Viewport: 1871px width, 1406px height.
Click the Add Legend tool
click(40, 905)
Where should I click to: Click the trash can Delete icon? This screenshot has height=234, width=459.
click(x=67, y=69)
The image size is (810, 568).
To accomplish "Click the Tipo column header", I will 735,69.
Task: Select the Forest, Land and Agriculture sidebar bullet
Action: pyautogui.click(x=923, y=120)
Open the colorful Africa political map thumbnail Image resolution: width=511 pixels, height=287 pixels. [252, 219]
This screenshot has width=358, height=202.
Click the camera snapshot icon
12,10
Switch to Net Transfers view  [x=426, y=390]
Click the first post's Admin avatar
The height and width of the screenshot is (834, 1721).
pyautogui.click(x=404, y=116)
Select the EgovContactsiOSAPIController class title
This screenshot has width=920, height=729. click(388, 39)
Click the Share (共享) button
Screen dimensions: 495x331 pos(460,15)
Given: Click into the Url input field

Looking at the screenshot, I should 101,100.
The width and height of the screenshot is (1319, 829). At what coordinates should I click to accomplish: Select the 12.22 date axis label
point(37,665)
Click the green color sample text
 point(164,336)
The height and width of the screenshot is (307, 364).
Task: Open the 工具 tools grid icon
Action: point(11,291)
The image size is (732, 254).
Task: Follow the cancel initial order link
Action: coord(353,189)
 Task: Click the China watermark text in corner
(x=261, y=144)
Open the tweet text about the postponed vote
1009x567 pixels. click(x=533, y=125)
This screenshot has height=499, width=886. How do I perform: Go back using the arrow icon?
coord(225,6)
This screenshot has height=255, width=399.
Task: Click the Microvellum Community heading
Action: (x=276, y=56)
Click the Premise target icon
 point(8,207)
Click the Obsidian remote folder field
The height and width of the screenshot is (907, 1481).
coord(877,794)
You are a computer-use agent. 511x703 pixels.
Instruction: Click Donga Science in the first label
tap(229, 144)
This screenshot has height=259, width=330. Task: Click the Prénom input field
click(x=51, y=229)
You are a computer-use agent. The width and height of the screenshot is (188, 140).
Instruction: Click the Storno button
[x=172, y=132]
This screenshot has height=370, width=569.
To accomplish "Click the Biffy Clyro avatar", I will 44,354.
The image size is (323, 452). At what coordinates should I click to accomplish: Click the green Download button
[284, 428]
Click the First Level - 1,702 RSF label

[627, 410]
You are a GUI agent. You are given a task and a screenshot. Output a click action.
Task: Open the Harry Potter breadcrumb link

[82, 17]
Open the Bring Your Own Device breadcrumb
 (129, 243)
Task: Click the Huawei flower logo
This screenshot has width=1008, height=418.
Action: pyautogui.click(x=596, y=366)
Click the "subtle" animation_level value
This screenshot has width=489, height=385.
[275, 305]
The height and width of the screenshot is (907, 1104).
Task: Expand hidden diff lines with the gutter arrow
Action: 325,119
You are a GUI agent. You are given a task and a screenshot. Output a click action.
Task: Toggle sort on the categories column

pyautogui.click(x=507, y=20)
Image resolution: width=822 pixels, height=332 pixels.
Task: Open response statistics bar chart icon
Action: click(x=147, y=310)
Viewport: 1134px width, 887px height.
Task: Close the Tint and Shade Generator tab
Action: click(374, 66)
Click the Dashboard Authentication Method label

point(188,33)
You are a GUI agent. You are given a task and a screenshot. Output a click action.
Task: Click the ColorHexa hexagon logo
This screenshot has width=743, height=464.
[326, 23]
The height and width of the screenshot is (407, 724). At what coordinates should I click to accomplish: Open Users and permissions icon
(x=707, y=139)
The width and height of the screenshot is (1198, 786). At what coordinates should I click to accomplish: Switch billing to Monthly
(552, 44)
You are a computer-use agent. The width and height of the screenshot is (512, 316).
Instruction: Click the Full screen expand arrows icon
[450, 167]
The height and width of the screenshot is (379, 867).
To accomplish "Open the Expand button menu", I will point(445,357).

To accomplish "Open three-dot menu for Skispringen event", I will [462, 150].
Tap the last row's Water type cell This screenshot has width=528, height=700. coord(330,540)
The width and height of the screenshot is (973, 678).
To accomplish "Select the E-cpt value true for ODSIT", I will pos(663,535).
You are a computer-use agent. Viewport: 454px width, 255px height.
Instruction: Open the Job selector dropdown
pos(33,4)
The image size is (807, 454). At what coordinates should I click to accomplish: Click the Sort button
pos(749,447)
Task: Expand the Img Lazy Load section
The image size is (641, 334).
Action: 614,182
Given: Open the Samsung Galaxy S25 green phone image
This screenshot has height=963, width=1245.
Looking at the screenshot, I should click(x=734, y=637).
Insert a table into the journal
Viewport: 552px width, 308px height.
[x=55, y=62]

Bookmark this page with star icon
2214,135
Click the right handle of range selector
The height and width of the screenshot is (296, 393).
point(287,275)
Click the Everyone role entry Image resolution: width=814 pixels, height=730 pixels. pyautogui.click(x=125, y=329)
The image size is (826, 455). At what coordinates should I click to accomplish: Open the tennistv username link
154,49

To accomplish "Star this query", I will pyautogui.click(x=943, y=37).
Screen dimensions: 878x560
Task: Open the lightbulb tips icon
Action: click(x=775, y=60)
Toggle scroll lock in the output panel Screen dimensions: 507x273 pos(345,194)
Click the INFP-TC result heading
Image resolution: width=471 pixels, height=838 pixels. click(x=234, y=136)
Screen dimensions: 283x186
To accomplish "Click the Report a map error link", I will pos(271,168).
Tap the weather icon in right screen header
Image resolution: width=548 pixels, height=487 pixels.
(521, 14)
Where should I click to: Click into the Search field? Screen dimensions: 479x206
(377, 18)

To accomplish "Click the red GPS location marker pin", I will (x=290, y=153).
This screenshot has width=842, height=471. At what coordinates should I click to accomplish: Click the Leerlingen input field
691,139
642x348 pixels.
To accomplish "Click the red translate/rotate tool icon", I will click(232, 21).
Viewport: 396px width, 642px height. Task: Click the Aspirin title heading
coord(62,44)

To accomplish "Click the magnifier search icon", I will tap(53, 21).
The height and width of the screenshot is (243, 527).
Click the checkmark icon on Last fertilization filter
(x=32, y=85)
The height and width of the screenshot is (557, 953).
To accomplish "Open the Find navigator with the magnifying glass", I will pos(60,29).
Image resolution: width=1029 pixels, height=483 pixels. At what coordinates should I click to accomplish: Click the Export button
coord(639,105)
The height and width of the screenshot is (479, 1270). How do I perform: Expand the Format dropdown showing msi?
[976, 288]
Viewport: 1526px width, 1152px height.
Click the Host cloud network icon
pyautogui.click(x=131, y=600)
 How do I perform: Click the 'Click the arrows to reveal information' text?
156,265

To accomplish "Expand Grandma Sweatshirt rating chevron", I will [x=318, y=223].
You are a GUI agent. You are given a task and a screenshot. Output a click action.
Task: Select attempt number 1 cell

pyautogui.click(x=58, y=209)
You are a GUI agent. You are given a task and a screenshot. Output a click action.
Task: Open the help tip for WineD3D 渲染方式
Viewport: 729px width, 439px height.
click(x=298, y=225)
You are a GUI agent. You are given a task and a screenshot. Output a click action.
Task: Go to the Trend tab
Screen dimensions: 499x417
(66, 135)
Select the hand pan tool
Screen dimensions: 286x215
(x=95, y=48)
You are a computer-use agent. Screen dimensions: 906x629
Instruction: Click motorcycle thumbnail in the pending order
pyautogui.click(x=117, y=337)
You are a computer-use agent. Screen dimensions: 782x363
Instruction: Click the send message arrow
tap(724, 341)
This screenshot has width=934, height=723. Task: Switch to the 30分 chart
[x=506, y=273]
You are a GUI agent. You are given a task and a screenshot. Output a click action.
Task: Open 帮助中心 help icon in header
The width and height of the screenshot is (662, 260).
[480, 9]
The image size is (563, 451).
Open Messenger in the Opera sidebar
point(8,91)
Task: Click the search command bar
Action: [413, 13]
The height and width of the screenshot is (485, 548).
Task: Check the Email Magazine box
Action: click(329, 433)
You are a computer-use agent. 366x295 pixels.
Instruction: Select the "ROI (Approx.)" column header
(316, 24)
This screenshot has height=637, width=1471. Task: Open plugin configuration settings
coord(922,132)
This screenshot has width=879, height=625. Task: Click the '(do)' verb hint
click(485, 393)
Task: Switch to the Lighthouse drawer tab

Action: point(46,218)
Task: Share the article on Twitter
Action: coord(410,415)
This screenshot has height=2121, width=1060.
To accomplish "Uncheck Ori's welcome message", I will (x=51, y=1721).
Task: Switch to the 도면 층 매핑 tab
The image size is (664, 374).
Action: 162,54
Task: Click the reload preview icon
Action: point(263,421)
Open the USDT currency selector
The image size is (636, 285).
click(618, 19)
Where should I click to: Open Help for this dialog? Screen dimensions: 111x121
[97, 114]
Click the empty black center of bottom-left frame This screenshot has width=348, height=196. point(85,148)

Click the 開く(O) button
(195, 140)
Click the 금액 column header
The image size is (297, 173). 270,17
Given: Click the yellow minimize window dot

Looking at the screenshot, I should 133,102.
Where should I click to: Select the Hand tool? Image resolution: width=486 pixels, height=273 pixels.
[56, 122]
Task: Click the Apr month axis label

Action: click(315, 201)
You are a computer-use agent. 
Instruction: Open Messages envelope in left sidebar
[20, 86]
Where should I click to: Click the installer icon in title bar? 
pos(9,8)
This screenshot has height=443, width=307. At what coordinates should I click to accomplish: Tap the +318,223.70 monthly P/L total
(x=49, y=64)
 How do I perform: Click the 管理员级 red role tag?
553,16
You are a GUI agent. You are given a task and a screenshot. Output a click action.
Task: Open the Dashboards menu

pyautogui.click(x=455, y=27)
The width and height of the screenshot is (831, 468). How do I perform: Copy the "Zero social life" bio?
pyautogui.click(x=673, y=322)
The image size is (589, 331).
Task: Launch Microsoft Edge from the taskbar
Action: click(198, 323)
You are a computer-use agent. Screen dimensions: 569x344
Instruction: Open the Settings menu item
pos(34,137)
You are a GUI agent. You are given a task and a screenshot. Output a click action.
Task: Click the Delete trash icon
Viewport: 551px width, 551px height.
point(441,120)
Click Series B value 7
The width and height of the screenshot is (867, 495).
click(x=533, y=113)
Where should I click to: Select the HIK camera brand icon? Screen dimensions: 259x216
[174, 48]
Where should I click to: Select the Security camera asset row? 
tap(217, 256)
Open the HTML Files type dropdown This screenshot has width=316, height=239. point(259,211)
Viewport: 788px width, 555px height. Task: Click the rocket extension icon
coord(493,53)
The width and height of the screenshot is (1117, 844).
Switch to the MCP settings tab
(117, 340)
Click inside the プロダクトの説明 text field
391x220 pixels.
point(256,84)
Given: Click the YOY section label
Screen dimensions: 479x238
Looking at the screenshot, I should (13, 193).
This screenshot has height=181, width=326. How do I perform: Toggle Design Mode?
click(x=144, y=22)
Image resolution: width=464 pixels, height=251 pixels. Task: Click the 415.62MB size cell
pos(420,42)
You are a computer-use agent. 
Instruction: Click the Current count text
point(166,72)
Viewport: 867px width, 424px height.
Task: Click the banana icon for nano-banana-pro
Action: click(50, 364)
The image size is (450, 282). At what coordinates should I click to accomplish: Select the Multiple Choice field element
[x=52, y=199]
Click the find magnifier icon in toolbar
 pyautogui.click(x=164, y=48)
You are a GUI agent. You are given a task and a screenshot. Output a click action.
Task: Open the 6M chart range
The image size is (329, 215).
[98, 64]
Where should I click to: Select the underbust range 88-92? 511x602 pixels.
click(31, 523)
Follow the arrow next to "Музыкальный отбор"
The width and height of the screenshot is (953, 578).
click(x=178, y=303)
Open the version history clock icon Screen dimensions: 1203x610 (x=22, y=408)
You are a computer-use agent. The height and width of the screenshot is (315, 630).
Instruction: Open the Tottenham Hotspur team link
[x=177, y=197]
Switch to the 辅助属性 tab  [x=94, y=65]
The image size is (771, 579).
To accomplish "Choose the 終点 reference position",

━━━━━━

→ WHAT TO WORK ON
Read the material above and copy out each line holding "type".

→ RESULT
Tap the last row's Water type cell This screenshot has width=528, height=700. coord(330,540)
Open the HTML Files type dropdown This screenshot has width=316, height=239. point(259,211)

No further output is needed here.